(Provided entries Opens)
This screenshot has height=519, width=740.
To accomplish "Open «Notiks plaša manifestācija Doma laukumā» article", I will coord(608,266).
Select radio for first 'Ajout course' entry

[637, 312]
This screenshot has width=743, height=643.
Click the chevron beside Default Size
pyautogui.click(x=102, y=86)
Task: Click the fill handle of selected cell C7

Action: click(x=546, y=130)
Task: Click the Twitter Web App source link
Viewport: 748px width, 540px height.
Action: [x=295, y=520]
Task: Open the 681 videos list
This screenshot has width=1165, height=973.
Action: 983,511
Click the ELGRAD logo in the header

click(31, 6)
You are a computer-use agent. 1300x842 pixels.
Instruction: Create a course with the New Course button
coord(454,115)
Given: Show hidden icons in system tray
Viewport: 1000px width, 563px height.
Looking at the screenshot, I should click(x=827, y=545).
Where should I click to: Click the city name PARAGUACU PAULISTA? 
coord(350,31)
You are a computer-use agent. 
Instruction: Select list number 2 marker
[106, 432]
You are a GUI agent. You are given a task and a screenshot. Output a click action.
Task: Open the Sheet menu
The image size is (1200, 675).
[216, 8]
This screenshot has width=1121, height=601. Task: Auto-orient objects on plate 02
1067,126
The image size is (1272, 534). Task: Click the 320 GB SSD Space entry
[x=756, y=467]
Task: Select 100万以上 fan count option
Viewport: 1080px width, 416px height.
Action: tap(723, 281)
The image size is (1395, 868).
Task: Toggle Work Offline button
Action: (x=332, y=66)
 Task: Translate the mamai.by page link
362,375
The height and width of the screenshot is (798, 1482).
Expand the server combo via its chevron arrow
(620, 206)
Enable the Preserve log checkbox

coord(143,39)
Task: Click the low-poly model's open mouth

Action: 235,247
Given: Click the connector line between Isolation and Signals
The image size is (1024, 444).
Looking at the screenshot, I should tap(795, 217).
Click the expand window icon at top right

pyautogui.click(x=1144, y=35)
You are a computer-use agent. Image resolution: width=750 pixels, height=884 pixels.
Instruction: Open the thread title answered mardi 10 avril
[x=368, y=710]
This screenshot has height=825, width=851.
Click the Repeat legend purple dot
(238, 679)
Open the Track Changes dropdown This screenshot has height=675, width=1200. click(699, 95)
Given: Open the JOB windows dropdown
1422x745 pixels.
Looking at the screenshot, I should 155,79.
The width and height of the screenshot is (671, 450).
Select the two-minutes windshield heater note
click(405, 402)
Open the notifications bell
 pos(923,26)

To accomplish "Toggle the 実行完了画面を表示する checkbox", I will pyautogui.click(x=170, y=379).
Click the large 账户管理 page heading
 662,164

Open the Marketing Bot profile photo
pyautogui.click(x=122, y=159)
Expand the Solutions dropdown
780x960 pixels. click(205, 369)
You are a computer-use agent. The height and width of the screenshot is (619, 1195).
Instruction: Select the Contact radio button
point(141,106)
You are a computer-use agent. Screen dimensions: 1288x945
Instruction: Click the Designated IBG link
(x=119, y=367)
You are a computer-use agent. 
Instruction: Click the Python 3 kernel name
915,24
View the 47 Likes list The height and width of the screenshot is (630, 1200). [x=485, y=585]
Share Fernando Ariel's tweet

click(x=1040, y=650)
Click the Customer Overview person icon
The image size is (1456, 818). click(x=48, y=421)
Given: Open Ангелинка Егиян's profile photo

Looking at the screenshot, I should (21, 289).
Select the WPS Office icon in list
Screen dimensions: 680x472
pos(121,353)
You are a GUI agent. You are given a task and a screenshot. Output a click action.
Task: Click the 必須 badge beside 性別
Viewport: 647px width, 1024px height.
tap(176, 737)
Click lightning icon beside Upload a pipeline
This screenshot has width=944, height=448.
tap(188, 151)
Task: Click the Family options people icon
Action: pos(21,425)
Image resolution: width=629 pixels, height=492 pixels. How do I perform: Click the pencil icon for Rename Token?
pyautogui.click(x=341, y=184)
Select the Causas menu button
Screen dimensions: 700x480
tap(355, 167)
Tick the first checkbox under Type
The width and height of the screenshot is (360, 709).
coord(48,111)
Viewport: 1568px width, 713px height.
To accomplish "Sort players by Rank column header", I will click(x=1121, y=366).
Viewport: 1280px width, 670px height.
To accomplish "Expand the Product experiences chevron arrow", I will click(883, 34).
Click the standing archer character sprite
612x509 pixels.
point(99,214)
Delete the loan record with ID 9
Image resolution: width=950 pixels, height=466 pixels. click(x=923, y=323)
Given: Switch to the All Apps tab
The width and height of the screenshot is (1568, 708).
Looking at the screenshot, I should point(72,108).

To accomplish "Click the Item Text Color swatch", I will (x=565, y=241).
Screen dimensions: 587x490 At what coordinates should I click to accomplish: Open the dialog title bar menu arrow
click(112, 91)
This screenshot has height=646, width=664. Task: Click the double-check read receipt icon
(Provided entries Closes)
*Required work:*
Repeat every line of the records, exactly as given.

*Answer space:*
This screenshot has height=519, width=740.
To accomplish "Open «Notiks plaša manifestācija Doma laukumā» article", I will coord(608,266).
Select radio for first 'Ajout course' entry

[637, 312]
This screenshot has width=743, height=643.
Click the chevron beside Default Size
pyautogui.click(x=102, y=86)
Task: Click the fill handle of selected cell C7

Action: click(x=546, y=130)
Task: Click the Twitter Web App source link
Viewport: 748px width, 540px height.
Action: [x=295, y=520]
Task: Open the 681 videos list
This screenshot has width=1165, height=973.
Action: 983,511
Click the ELGRAD logo in the header

click(31, 6)
You are a computer-use agent. 1300x842 pixels.
Instruction: Create a course with the New Course button
coord(454,115)
Given: Show hidden icons in system tray
Viewport: 1000px width, 563px height.
Looking at the screenshot, I should click(x=827, y=545).
Where should I click to: Click the city name PARAGUACU PAULISTA? 
coord(350,31)
You are a computer-use agent. 
Instruction: Select list number 2 marker
[106, 432]
You are a GUI agent. You are given a task and a screenshot. Output a click action.
Task: Open the Sheet menu
The image size is (1200, 675).
[216, 8]
This screenshot has width=1121, height=601. Task: Auto-orient objects on plate 02
1067,126
The image size is (1272, 534). Task: Click the 320 GB SSD Space entry
[x=756, y=467]
Task: Select 100万以上 fan count option
Viewport: 1080px width, 416px height.
Action: tap(723, 281)
The image size is (1395, 868).
Task: Toggle Work Offline button
Action: (x=332, y=66)
 Task: Translate the mamai.by page link
362,375
The height and width of the screenshot is (798, 1482).
Expand the server combo via its chevron arrow
(620, 206)
Enable the Preserve log checkbox

coord(143,39)
Task: Click the low-poly model's open mouth

Action: 235,247
Given: Click the connector line between Isolation and Signals
The image size is (1024, 444).
Looking at the screenshot, I should tap(795, 217).
Click the expand window icon at top right

pyautogui.click(x=1144, y=35)
You are a computer-use agent. Image resolution: width=750 pixels, height=884 pixels.
Instruction: Open the thread title answered mardi 10 avril
[x=368, y=710]
This screenshot has height=825, width=851.
Click the Repeat legend purple dot
(238, 679)
Open the Track Changes dropdown This screenshot has height=675, width=1200. click(699, 95)
Given: Open the JOB windows dropdown
1422x745 pixels.
Looking at the screenshot, I should 155,79.
The width and height of the screenshot is (671, 450).
Select the two-minutes windshield heater note
click(405, 402)
Open the notifications bell
 pos(923,26)

To accomplish "Toggle the 実行完了画面を表示する checkbox", I will pyautogui.click(x=170, y=379).
Click the large 账户管理 page heading
 662,164

Open the Marketing Bot profile photo
pyautogui.click(x=122, y=159)
Expand the Solutions dropdown
780x960 pixels. click(205, 369)
You are a computer-use agent. The height and width of the screenshot is (619, 1195).
Instruction: Select the Contact radio button
point(141,106)
You are a computer-use agent. Screen dimensions: 1288x945
Instruction: Click the Designated IBG link
(x=119, y=367)
You are a computer-use agent. 
Instruction: Click the Python 3 kernel name
915,24
View the 47 Likes list The height and width of the screenshot is (630, 1200). [x=485, y=585]
Share Fernando Ariel's tweet

click(x=1040, y=650)
Click the Customer Overview person icon
The image size is (1456, 818). click(x=48, y=421)
Given: Open Ангелинка Егиян's profile photo

Looking at the screenshot, I should (21, 289).
Select the WPS Office icon in list
Screen dimensions: 680x472
pos(121,353)
You are a GUI agent. You are given a task and a screenshot. Output a click action.
Task: Click the 必須 badge beside 性別
Viewport: 647px width, 1024px height.
tap(176, 737)
Click lightning icon beside Upload a pipeline
This screenshot has width=944, height=448.
tap(188, 151)
Task: Click the Family options people icon
Action: pos(21,425)
Image resolution: width=629 pixels, height=492 pixels. How do I perform: Click the pencil icon for Rename Token?
pyautogui.click(x=341, y=184)
Select the Causas menu button
Screen dimensions: 700x480
tap(355, 167)
Tick the first checkbox under Type
The width and height of the screenshot is (360, 709).
coord(48,111)
Viewport: 1568px width, 713px height.
To accomplish "Sort players by Rank column header", I will click(x=1121, y=366).
Viewport: 1280px width, 670px height.
To accomplish "Expand the Product experiences chevron arrow", I will click(883, 34).
Click the standing archer character sprite
612x509 pixels.
point(99,214)
Delete the loan record with ID 9
Image resolution: width=950 pixels, height=466 pixels. click(x=923, y=323)
Given: Switch to the All Apps tab
The width and height of the screenshot is (1568, 708).
Looking at the screenshot, I should point(72,108).

To accomplish "Click the Item Text Color swatch", I will (x=565, y=241).
Screen dimensions: 587x490 At what coordinates should I click to accomplish: Open the dialog title bar menu arrow
click(112, 91)
This screenshot has height=646, width=664. Task: Click the double-check read receipt icon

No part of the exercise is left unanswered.